Витя посмотрел на меня
– Ты сам-то понял, что сказал!? Ты мне предложил продать бабушку! Ты бы свою бабушку продал? Как у тебя язык повернулся?!
Витя побледнел. Я понял всю глубину своего падения и к этой теме больше не возвращался. Но портрет бабушки мне очень нравился. Я считаю, что это одна из лучших Витиных работ.
Через пару лет я забежал к Вите в музей. Сидит ошарашенный Костя Патрушев и держит в руках портрет бабушки Веры.
– Вот, у Вити купил. За сто двадцать рублей.
Я очень расстроился, посмотрел на Витю:
– Витя, как это могло случиться?
– Да, неловко как-то вышло, бабушку продал…
– Витя, а как ты теперь собираешься мне в глаза смотреть?
Витя очень смутился. Все замолчали. Мне было очень обидно. Вдруг Витя поднял указательный палец вверх.
– О! Я знаю, как исправить! Я сделал нехорошо, я продал Косте бабушку! Я виноват!
– сказал он и бросился к сундучку.- Я все исправлю! Я продам тебе дедушку!
И торжественно вручил мне замечательный акварельный портрет дедушки Никиты. Портрет был хорош, но обида еще осталась.
– Нечестно, Витя, дедушка-то не родной.
– Вот чудак, кто ж тебе родного-то продаст?
Однажды нашего товарища Олега Пасуманского в начале 90-х годов жестоко избили омоновцы. Ни за что, просто так. Олег лежал в больнице у доктора Ваймана. Мы с Витей решили Олега навестить и утешить. Я заехал за Витей на Ирбитскую. Он только что закончил автопортрет, мастерски исполненный. Витя в тельняшке, похож на Ленина, на фоне Горсовета.
– Витя, продай картинку,- взмолился я.
– Забирай,- сказал Витя.
Я дал ему пятьсот рублей, забрал картинку и мы поехали навещать Олега. Уже в больнице Витя забеспокоился:
– Что ж мы, как индейцы какие, с пустыми-то руками. Так и опозориться недолго.
Зашли в палату. Олег, весь перебинтованный, увидел автопортрет и просветлел.
– Вот, Олег, это тебе от нас,- произнес я.
– Что значит от нас,- возмутился Витя,- ты-то тут при чем?
Почти все свои работы Витя мне дарил. Он также подарил мне две работы Валеры Гаврилова 70-х годов, несколько замечательных работ Лысякова, лучшую работу Вити Трифонова «Обком строится», несколько картинок Брусиловского, старые работы Валеры Дьяченко, одну картинку Языкова, Лаврова, Зинова, Гаева, да и не вспомнить всего.
Когда был написан этот рассказ, я приехал к Вите.
– Витя, прочитай, чтоб потом у нас с тобой разногласий не было.
– Ага, а при задержании - съешь.

• • • •

▸ **ЗАДАЧА 1**:
Ответьте на вопросы по отрывку:
(а) За сколько рублей Костя Патрушев купил у Вити портрет бабушки Веры?
(б) Чей акварельный портрет Витя торжественно вручил взамен проданной бабушки?
(в) У какого доктора лежал в больнице Олег Пасуманский?
Отрывок и записи никак не связаны друг с другом.

• • • •

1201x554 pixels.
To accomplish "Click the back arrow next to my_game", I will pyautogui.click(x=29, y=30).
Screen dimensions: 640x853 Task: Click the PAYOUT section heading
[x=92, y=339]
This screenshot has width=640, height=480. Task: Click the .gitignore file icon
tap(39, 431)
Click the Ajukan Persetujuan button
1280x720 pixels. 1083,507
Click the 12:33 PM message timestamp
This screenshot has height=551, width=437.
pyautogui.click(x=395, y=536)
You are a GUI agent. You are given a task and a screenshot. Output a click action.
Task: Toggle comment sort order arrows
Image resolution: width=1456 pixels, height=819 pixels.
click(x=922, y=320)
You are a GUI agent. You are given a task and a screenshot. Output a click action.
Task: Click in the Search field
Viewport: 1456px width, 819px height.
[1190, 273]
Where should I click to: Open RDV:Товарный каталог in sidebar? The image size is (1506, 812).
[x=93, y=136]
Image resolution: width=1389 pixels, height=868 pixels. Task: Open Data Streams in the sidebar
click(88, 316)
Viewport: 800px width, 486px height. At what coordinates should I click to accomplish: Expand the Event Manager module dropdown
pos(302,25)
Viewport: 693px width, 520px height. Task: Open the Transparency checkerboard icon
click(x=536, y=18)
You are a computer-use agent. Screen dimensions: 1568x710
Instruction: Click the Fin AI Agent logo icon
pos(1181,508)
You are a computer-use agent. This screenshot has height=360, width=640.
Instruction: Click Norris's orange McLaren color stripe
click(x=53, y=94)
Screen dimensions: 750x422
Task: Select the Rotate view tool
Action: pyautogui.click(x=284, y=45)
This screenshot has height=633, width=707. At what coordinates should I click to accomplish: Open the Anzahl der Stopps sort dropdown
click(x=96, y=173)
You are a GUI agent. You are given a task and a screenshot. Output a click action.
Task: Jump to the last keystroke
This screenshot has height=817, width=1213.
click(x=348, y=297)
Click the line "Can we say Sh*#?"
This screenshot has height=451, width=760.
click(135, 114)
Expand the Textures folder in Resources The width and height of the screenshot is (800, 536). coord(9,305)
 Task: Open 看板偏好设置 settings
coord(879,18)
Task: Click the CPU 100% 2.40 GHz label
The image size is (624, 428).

• • • •

▸ **ЗАДАЧА 2**: Замените «GUI agent» на «interface agent» в строках записей, начиная с самой первой строки записей и заканчивая строкой с «[1190, 273]» включительно, ничего больше не меняя. Выведите только эти строки.

▸ **ПИСЬМЕННЫЙ ОТВЕТ 1**:
(а) За сто двадцать рублей.
(б) Портрет дедушки Никиты.
(в) У доктора Ваймана.

▸ **ПИСЬМЕННЫЙ ОТВЕТ 2**:
1201x554 pixels.
To accomplish "Click the back arrow next to my_game", I will pyautogui.click(x=29, y=30).
Screen dimensions: 640x853 Task: Click the PAYOUT section heading
[x=92, y=339]
This screenshot has width=640, height=480. Task: Click the .gitignore file icon
tap(39, 431)
Click the Ajukan Persetujuan button
1280x720 pixels. 1083,507
Click the 12:33 PM message timestamp
This screenshot has height=551, width=437.
pyautogui.click(x=395, y=536)
You are a interface agent. You are given a task and a screenshot. Output a click action.
Task: Toggle comment sort order arrows
Image resolution: width=1456 pixels, height=819 pixels.
click(x=922, y=320)
You are a interface agent. You are given a task and a screenshot. Output a click action.
Task: Click in the Search field
Viewport: 1456px width, 819px height.
[1190, 273]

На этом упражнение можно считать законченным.